Music

Taylor Swift Just Released A Folklore Bonus Track & Here's What You Need To Know

Let's unpack "the lakes" lyrics.

Taylor Swift Finally Released Her 'Folklore' Bonus Track, 'The Lakes'
Daniele Venturelli/WireImage/Getty Images

If you thought your tear ducts were already exhausted after listening to Taylor Swift's new album folklore on repeat, you have another thing coming. The singer is back to give fans one last emotional punch (in the best way possible). Taylor Swift finally released "the lakes," her bonus Folklore song, and it's now available to stream and listen to on every major platform, including Spotify and YouTube.

When Swift surprised fans with folklore on Thursday, July 23, she also revealed that the physical editions of the album would include an exclusive bonus track, "the lakes." Now, just over a week after the CD became widely available at stores, the singer has announced that "the lakes" is now available to download and stream from Spotify and Apple Music, as part of the deluxe edition of folklore. She even released an accompanying lyric video to YouTube. And, of course, fans are already deciphering their meaning.

On "the lakes," Swift fantasizes about romantic poetry on the song as she reconciles with the feeling that she doesn't fit into this world. "Take me to the lakes, where all the poets went to die / I don't belong and, my beloved, neither do you," Swift sings on the track, which fans think could be directed at her boyfriend Joe Alwyn. "Those Windermere peaks look like a perfect place to cry / I'm setting off, but not without my muse."

The "Windermere peaks" she mentions actually represents the mountainous Lake District of England, where several 19th century poets traveled and where Swift spends time with her British beau Alwyn. This connects the track to another personal song on her album — she also referenced Windermere lake once on the folklore track "Invisible String." In fact, Alwyn himself recent posted a stunning snapshot of himself at the top of the mountainous lake region on Instagram, leading fans to believe that Swift used her man as an easter egg to tease the release of her new track. She is a very clever marketer, after all.

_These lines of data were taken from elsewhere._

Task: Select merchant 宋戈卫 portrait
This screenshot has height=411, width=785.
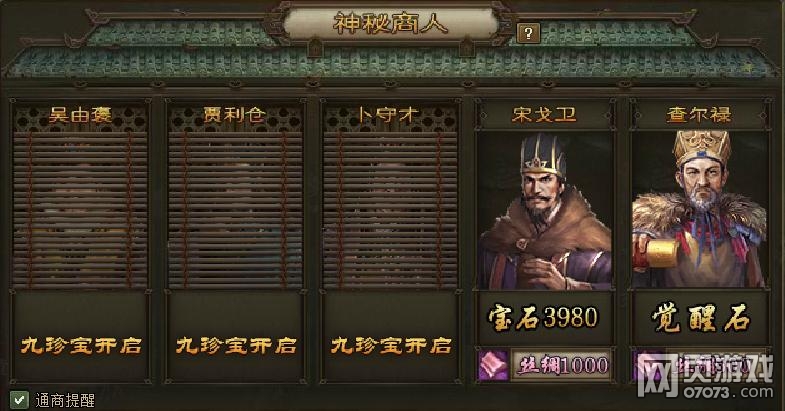Action: pyautogui.click(x=545, y=210)
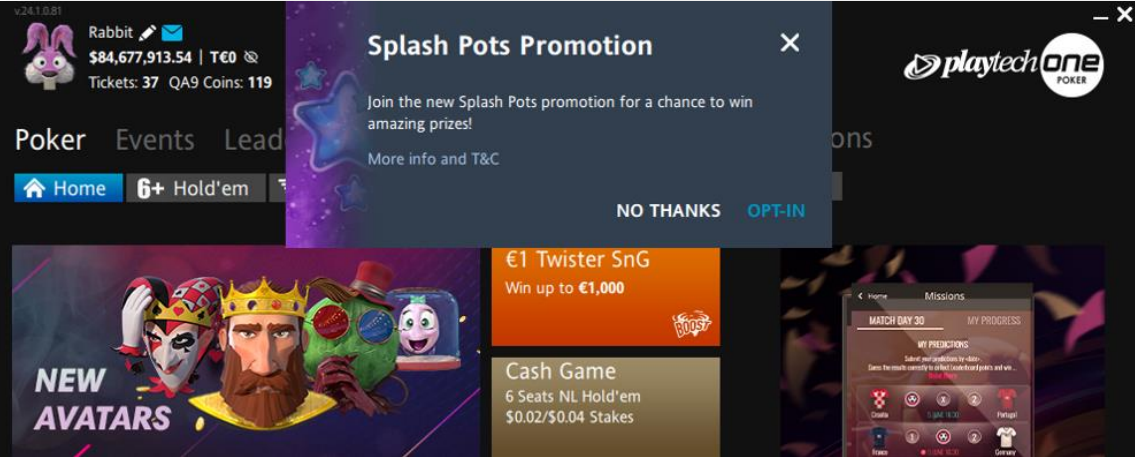Click the Playtech One Poker logo
The width and height of the screenshot is (1135, 457).
[1004, 65]
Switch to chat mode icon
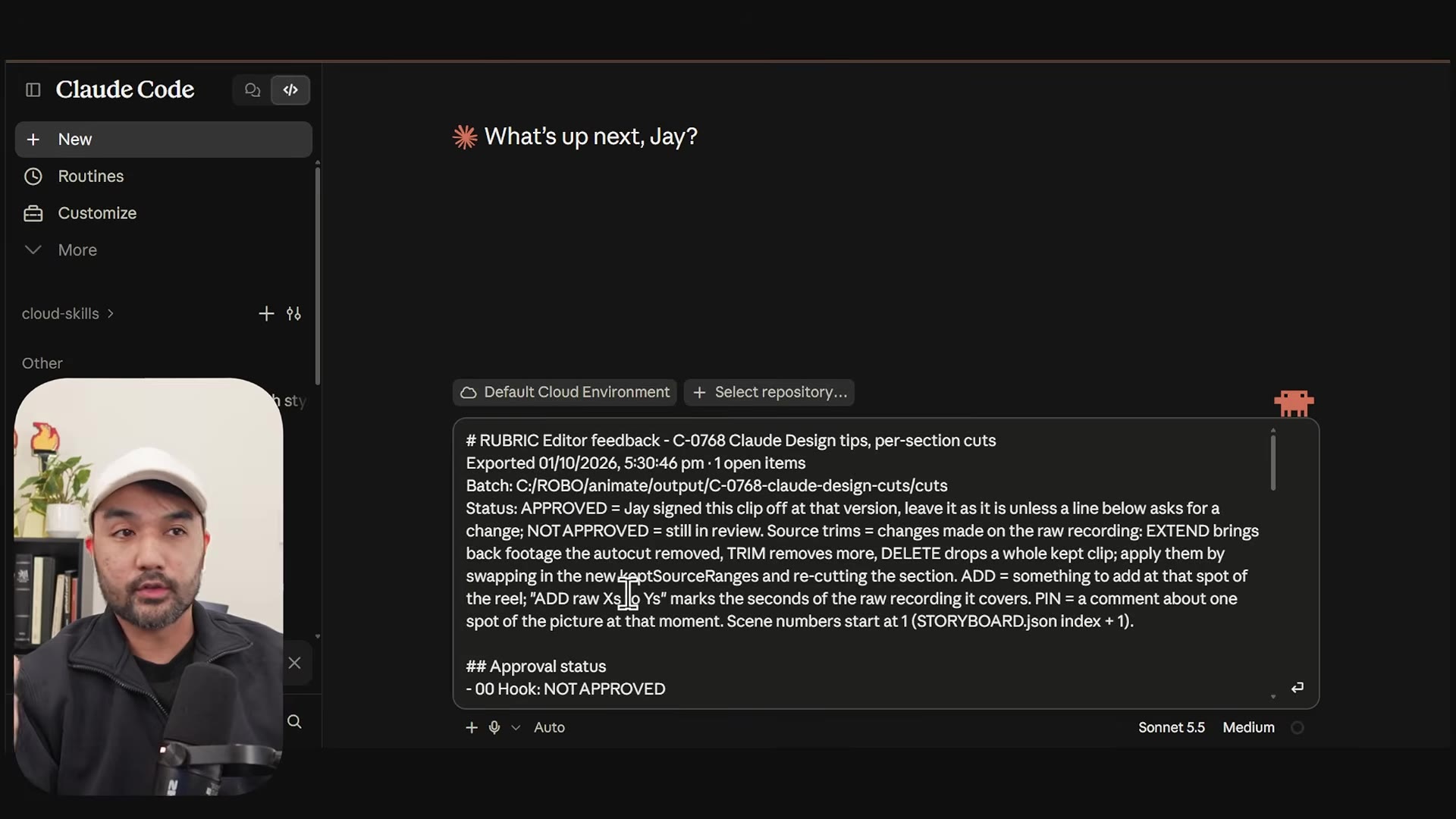The height and width of the screenshot is (819, 1456). (253, 89)
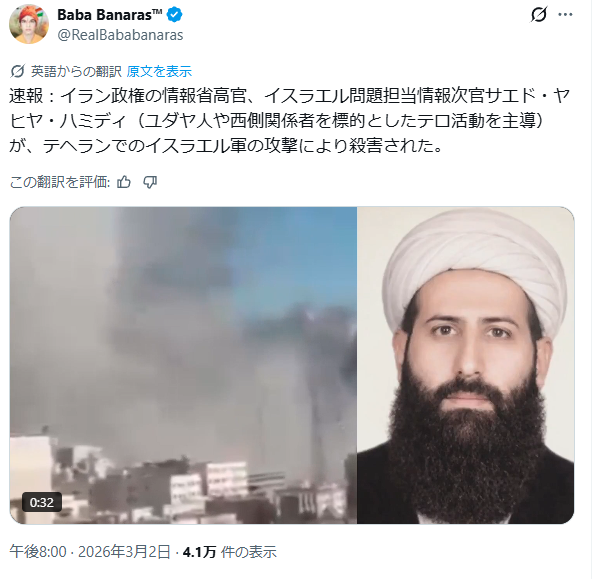Image resolution: width=595 pixels, height=579 pixels.
Task: Show original text via 原文を表示
Action: (x=159, y=71)
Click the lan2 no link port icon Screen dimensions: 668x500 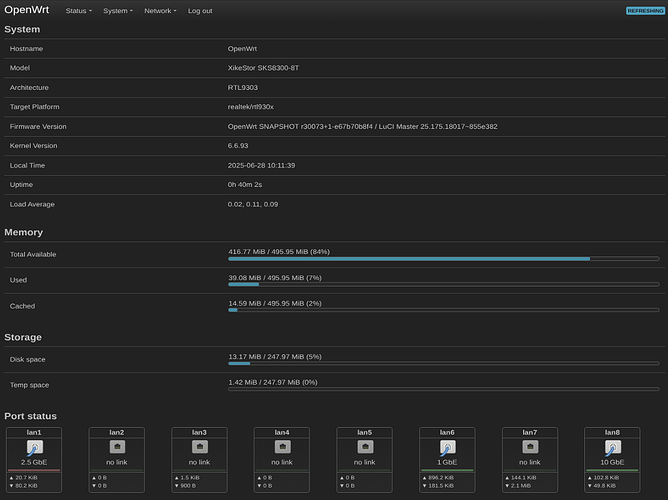coord(116,446)

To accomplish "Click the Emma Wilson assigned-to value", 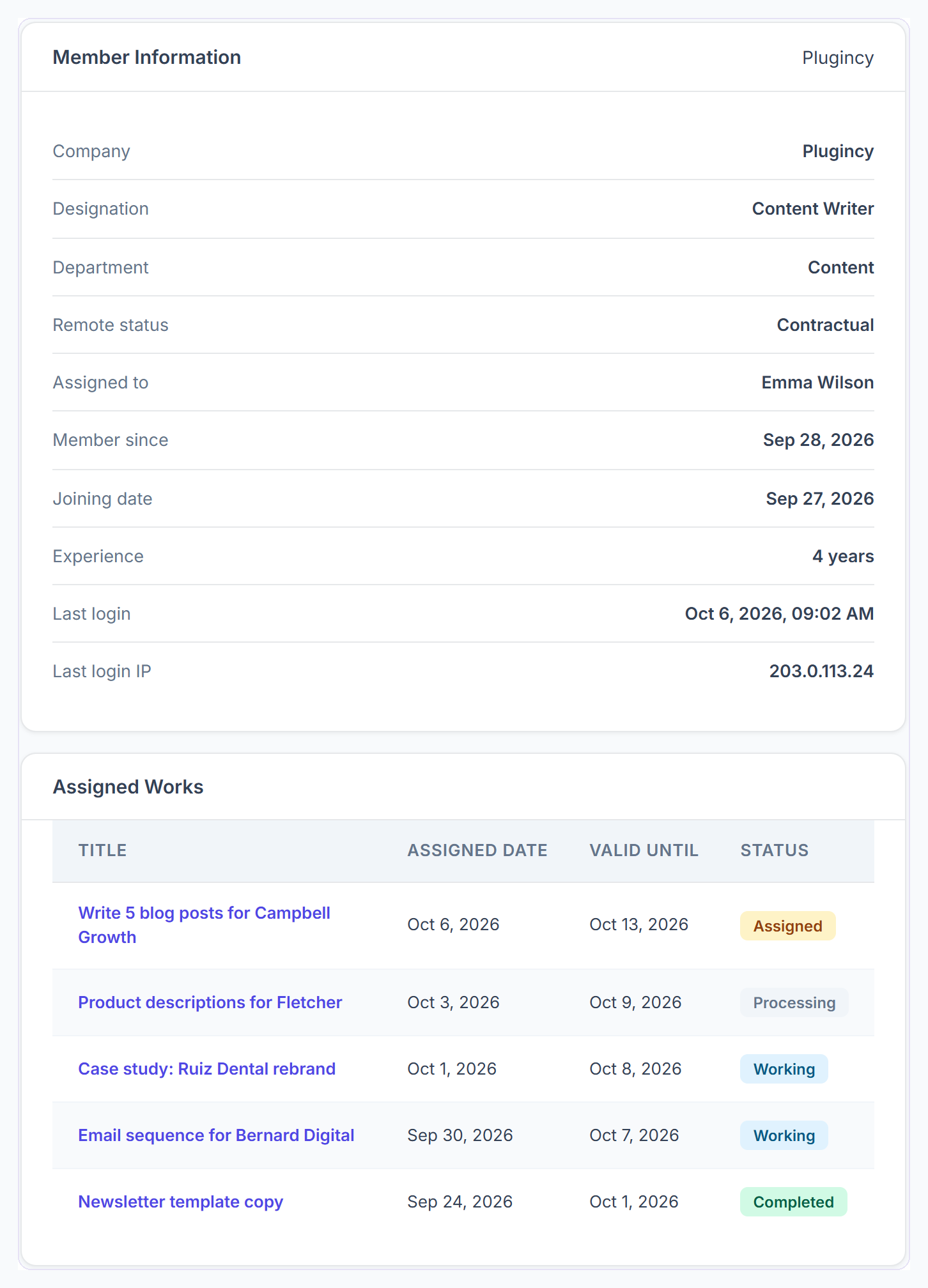I will coord(817,382).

The track may very well be about Alwyn, but fans also suspect that "the lakes" references her ongoing battle with Scooter Braun, who famously bought the masters of Swift's first six albums, much to her public disapproval. "I've come too far to watch some namedropping sleaze tell me what are my words worth," she sings during the second verse. Well, if the fact that folklore is already the best-selling album of 2020 is any indication, Swift's words are worth a lot — and she knows it.